Этой картиной, самой по себе чуждой политическому исследованию, но необходимой в избранном мною изложении идей, я пытался показать, как чувственность со всеми ее благотворными последствиями пронизывает всю жизнь и все занятия людей. Моим намерением было предоставить ей таким образом свободу и уважение. Но не следует забывать, что именно чувственность является также источником огромного числа физических и нравственных зол. Даже в нравственном отношении, благотворная только тогда, когда она находится в правильном соотношении с действием духовных сил, она чрезвычайно легко обретает вредное для человека преобладание. В таком случае радость человека превращается в животное наслаждение, вкус исчезает или приобретает противоестественную направленность. Однако по поводу этого последнего выражения я считаю необходимым указать, имея прежде всего в виду известные односторонние суждения, что противоестественным следует называть не то, что не соответствует именно той или иной цели природы, а то, что препятствует осуществлению ее общей конечной цели применительно к человеку. Эта цель состоит в том, чтобы человеческая сущность достигала все большего совершенства, и поэтому прежде всего, чтобы его интеллектуальная и эмоциональная силы были неразрывно связаны в соответствии с их интенсивностью. Далее может возникнуть несоответствие между тем, как человек развивает свои силы и вообще приводит их в действие, и средствами действия и наслаждения, которые предоставляет ему его положение, и это несоответствие становится источником новых зол. Однако, согласно приведенным выше принципам, государству не дозволено воздействовать на положение граждан, исходя из положительных конечных целей. Поэтому такое положение не получает определенной и принудительной формы, и его большая свобода, а также то, что в этой свободе оно по большей части зависит от образа мыслей и действий самих граждан, уменьшает это несоответствие. И все-таки та отнюдь не незначительная опасность, которая при этом сохраняется, могла бы возродить представление о необходимости противодействовать падению нравов посредством законов и государственных установлений.

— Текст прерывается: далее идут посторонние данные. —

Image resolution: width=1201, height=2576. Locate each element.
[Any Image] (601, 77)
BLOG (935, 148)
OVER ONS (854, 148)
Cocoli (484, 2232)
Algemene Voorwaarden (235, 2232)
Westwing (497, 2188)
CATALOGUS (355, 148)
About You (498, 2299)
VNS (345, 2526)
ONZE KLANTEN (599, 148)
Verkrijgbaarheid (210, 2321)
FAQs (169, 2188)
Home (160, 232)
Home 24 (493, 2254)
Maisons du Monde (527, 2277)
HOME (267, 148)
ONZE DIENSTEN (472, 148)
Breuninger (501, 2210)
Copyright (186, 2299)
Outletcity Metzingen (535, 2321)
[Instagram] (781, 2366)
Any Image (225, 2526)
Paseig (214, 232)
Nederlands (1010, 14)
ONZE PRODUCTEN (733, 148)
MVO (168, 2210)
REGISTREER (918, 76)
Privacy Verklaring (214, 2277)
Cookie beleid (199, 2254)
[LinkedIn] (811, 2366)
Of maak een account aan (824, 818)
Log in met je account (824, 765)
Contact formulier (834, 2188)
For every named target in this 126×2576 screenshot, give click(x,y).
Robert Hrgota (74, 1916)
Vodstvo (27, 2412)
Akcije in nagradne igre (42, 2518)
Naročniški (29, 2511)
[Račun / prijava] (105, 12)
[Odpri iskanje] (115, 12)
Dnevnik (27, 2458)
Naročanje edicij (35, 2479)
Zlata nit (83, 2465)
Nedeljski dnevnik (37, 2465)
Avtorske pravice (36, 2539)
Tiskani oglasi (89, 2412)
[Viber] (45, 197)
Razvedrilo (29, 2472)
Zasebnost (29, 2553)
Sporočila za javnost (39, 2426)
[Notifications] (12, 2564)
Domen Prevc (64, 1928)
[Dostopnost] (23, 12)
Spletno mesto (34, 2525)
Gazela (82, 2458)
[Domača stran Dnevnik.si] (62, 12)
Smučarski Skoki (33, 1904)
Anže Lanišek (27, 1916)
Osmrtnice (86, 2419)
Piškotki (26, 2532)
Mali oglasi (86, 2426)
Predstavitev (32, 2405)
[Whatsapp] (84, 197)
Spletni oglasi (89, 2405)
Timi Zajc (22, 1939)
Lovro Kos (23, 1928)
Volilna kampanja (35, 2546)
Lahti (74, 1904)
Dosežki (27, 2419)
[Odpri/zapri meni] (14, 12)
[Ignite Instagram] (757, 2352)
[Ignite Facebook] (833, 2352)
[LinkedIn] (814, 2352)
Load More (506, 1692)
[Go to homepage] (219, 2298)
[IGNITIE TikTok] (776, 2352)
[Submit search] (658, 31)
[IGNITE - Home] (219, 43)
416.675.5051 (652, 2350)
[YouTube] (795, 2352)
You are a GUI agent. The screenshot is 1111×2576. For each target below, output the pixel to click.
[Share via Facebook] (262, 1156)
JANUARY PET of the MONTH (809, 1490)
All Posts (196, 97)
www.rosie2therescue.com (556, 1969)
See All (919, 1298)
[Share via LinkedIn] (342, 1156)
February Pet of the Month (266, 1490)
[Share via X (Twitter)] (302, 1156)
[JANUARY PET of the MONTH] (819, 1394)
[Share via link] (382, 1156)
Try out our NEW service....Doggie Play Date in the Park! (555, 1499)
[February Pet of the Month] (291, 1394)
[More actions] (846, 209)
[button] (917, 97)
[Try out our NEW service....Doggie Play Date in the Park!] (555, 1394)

Но даже и в том случае, если бы подобные законы и установления и оказали бы определенное действие, все-таки вместе с усилением их действия усиливался бы и наносимый ими вред. Государство, в котором граждане принуждаются или склоняются такими средствами следовать пусть даже наилучшим законам, может быть мирным, благоденствующим, но мне оно представляется толпой рабов с обеспеченным содержанием, а не объединением свободных людей, обязанных только не преступать границы права. Способствовать определенным действиям, убеждениям можно самыми различными путями, но ни один из них не ведет к подлинно нравственному совершенству. Чувственные импульсы к совершению известных поступков или необходимость отказаться от них создают привычку; благодаря привычке удовольствие, связанное ранее только с этими импульсами, переносится на само действие или на склонность к определенным поступкам, которая вначале только подавлялась сознанием необходимости, а теперь совершенно исчезает. Так человек привыкает к добродетельным поступкам и в известной степени также к добродетельным убеждениям. Но его душевные силы при этом не возрастают; не обретают большей ясности его идеи о его предназначении и его ценности; не становится сильнее его воля, чтобы побороть господствующее в нем влечение; таким образом, он отнюдь не приближается к истинному, действительному совершенству. Следовательно, тот, кто стремится воспитывать людей, а не приучать их действовать в угоду внешним целям, никогда не прибегнет к таким средствам, ибо, помимо того, что принуждение и руководство не могут вызвать к жизни добродетель, они к тому же еще всегда уменьшают и силу. А что такое нравы без моральной силы и добродетели? И как ни велико зло, заключающееся в порче нравов, оно не лишено и благодетельных последствий. Крайности приводят людей на средний путь — к пути мудрости и добродетели. Крайности, подобно большим светящимся массам, широко распространяют свое воздействие; для того чтобы наполнить кровью тончайшие сосуды тела, значительное ее количество должно находиться в больших сосудах. Нарушить здесь естественный порядок природы означает нанести моральный ущерб для того, чтобы предотвратить физический.